Your goal:
Extract every line of the listing below that contains the string "Open", matching case exactly.

Records supplied:

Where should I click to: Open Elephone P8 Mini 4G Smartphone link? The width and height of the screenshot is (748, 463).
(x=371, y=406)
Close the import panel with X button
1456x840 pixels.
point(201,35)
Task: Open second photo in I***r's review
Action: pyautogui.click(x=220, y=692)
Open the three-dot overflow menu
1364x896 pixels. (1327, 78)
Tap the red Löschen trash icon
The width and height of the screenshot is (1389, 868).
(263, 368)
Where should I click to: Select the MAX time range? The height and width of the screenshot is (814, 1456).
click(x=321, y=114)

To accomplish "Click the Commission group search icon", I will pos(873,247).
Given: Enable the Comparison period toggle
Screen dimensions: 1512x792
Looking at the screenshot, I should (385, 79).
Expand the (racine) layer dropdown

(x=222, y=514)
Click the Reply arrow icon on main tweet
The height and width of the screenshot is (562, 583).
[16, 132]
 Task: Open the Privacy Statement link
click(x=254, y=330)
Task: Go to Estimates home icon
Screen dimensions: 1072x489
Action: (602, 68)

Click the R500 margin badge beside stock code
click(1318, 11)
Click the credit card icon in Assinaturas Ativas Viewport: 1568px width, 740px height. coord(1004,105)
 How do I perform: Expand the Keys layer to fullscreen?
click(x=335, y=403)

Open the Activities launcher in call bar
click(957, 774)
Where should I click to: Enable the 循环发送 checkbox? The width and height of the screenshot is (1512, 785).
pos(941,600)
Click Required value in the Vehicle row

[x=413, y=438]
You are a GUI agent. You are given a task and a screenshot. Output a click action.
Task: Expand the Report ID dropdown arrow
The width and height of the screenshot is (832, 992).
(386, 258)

Task answer:
Where should I click to: Open Elephone P8 Mini 4G Smartphone link? The width and height of the screenshot is (748, 463).
Task: Open second photo in I***r's review
Open the three-dot overflow menu
 Task: Open the Privacy Statement link
Open the Activities launcher in call bar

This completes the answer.